DIRECTION A :: Set down the post on "K.C. Moan" word for word, covering everything from "Monday, August 2, 2010" down to "issue Victor V-38558A.".

DOCUMENT EXTRACT ::

++++

An in-depth examination of the music of the 78 era.
Monday, August 2, 2010
"K.C. Moan" - Memphis Jug Band
Set Three: Songs; Disc Two; Track Eleven: "K.C. Moan" performed by Memphis Jug Band. "Vocal trio with harmonica, kazoo, banjo, jug, guitar." Recorded in Memphis on October 4, 1929. Original issue Victor V-38558A.
Recorded just fifteen days before the Stock Market Crash of 1929, "K.C. Moan" is described by Smith as a "quartet arrangement of a well known work song." At the time of this recording, the Memphis Jug Band consisted of Will Shade on harmonica and vocal, Tee Wee Blackman on lead vocal and guitar, Charlie Burse on guitar, Ben Ramey on vocal and kazoo, and Jab Jones on jug. Of the members of the group heard on this recording, only Shade and Ramey are also on "Bob Lee Junior Blues."
I thought I heard that K.C. when she blowed. Oh, I thought I heard that K.C. when she blowed. Oh, I thought I heard that K.C. when she blowed. She blowed like my woman’s on board.
When I get back on that K.C. road, Oh, when I get back on that K.C. road, Oh, when I get back on that K.C. road, Gonna love my baby like I never loved before.

++++

WORKING DATA ::

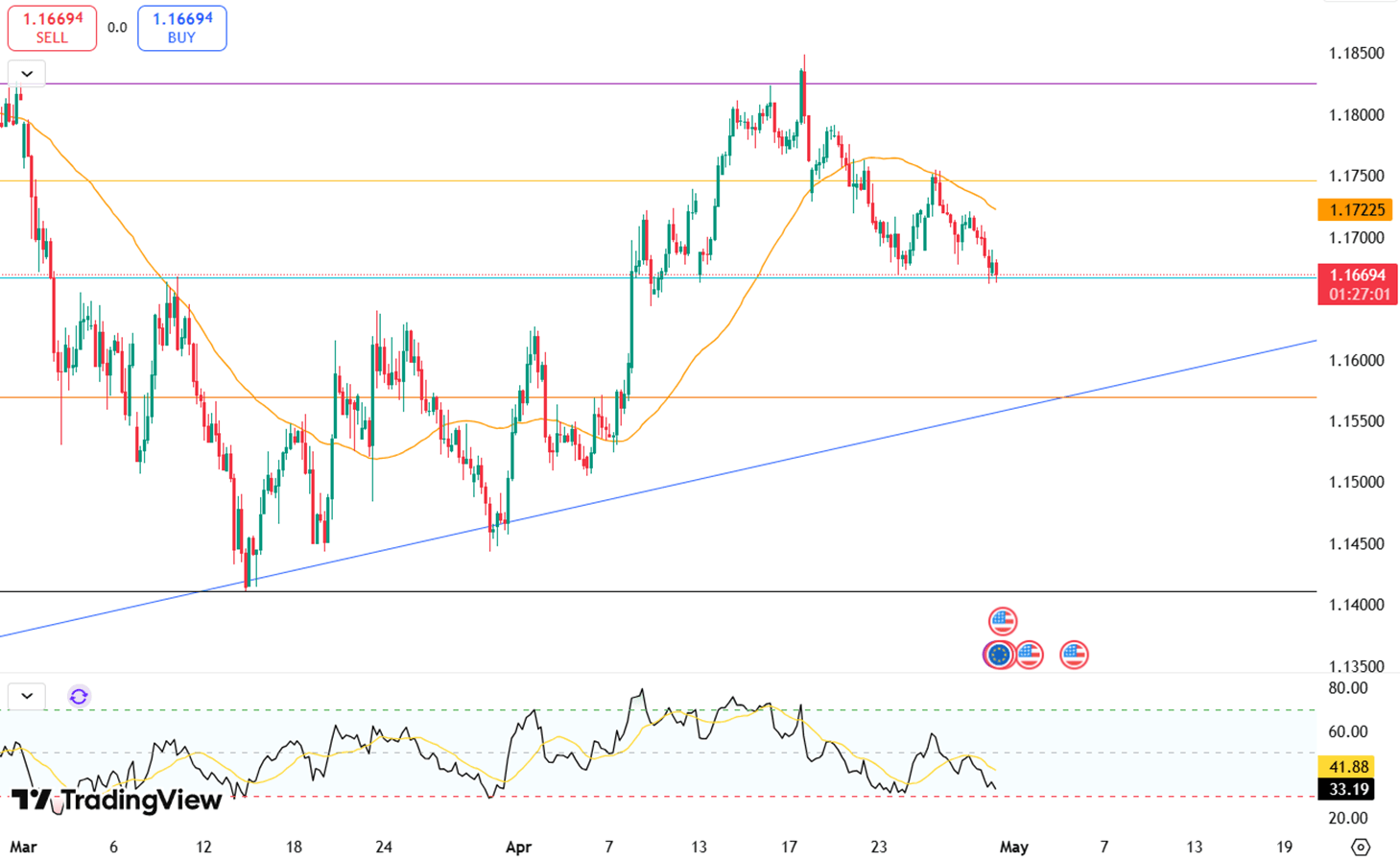The width and height of the screenshot is (1400, 861).
Task: Click the purple circular arrows icon in RSI pane
Action: pyautogui.click(x=79, y=696)
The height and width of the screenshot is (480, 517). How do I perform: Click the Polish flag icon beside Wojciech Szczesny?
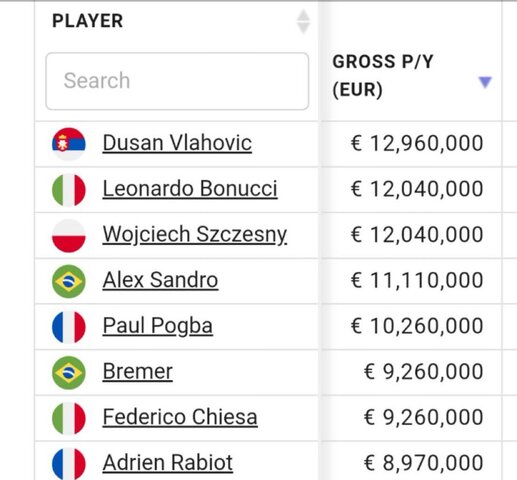click(x=69, y=236)
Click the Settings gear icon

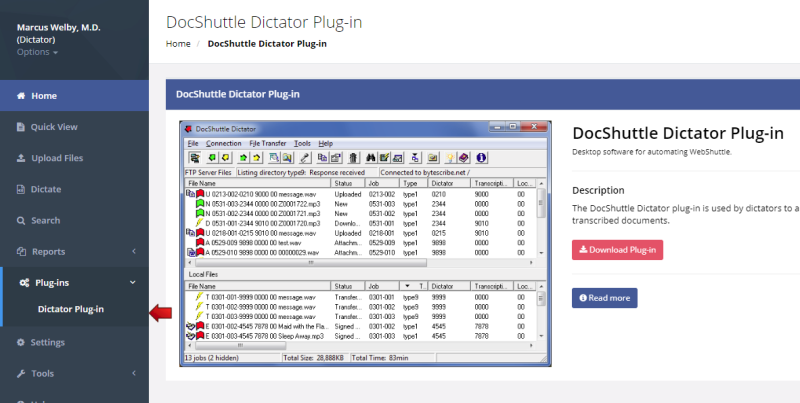tap(21, 342)
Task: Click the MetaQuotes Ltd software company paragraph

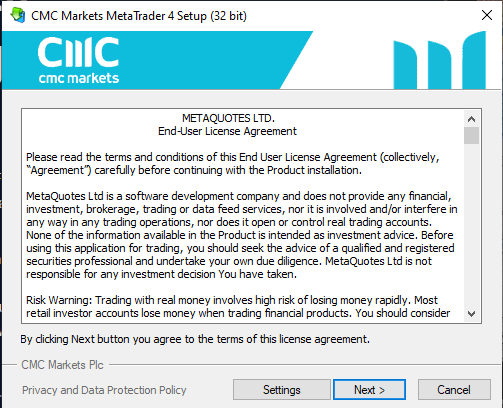Action: [x=242, y=235]
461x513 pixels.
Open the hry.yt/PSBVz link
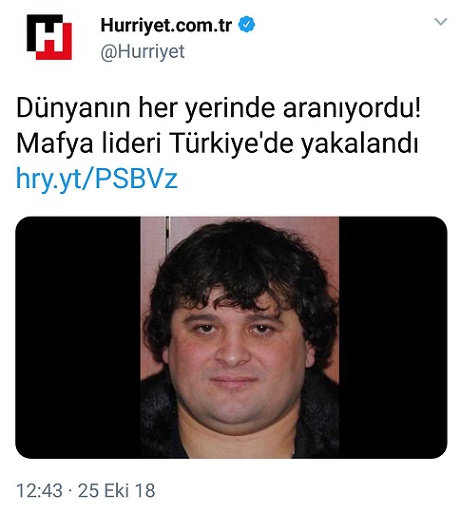(x=97, y=179)
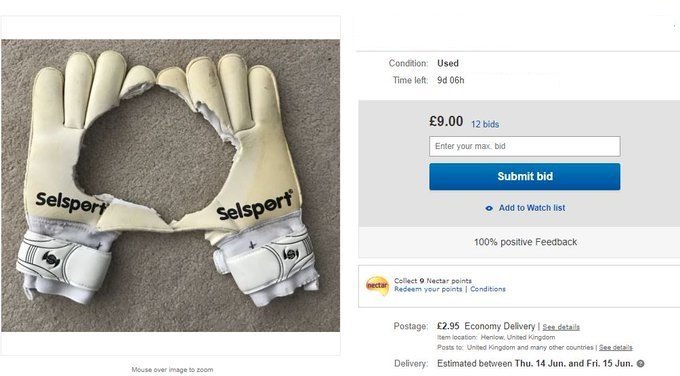Open the Nectar Conditions link

click(488, 289)
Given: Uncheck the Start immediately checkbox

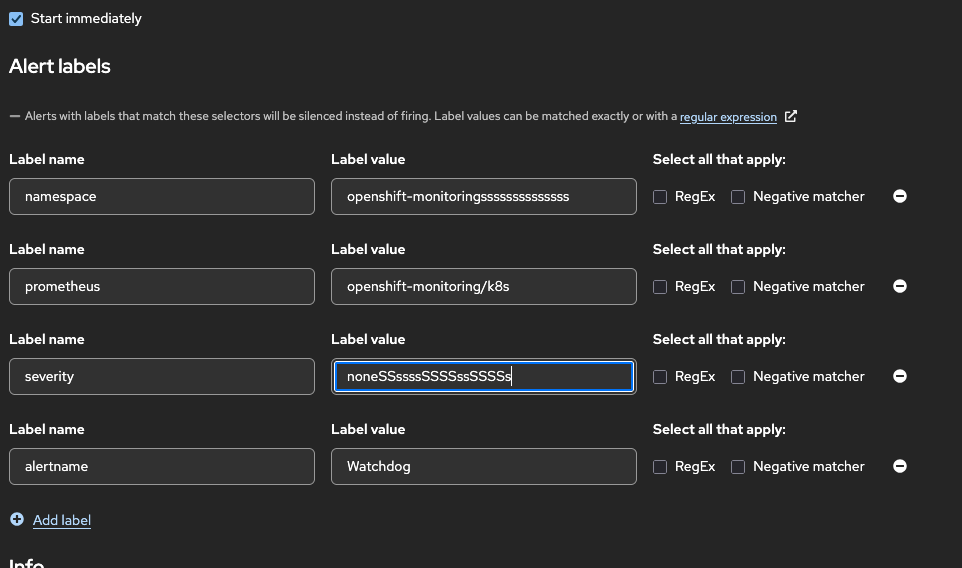Looking at the screenshot, I should click(x=16, y=19).
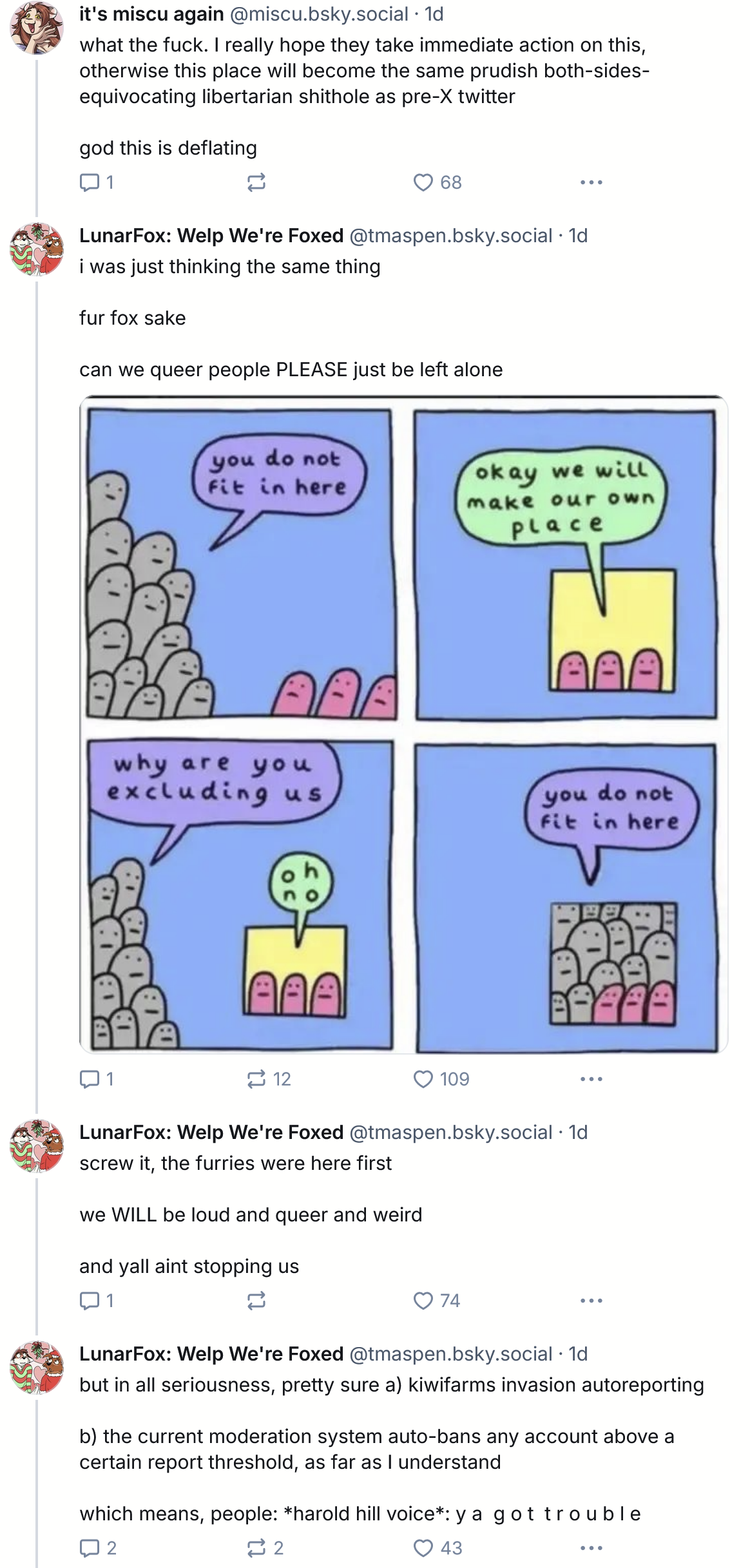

++++

DIRECTION B :: In the records, rewrite everything from the line containing "Click the Settings gear icon" down to the end of the records, with both ends included. Replace "checkbox" with "check box", keep everything else the same, and omit the pictures from your answer.

EXERCISE SOLUTION A ::
Monday, August 2, 2010
"K.C. Moan" - Memphis Jug Band
Set Three: Songs; Disc Two; Track Eleven: "K.C. Moan" performed by Memphis Jug Band. "Vocal trio with harmonica, kazoo, banjo, jug, guitar." Recorded in Memphis on October 4, 1929. Original issue Victor V-38558A.

EXERCISE SOLUTION B ::
Click the Settings gear icon

tap(21, 342)
Task: Click the MetaQuotes Ltd software company paragraph

Action: [x=242, y=235]
461x513 pixels.
Open the hry.yt/PSBVz link
(x=97, y=179)
Open the Nectar Conditions link

click(488, 289)
Given: Uncheck the Start immediately check box

Looking at the screenshot, I should click(x=16, y=19).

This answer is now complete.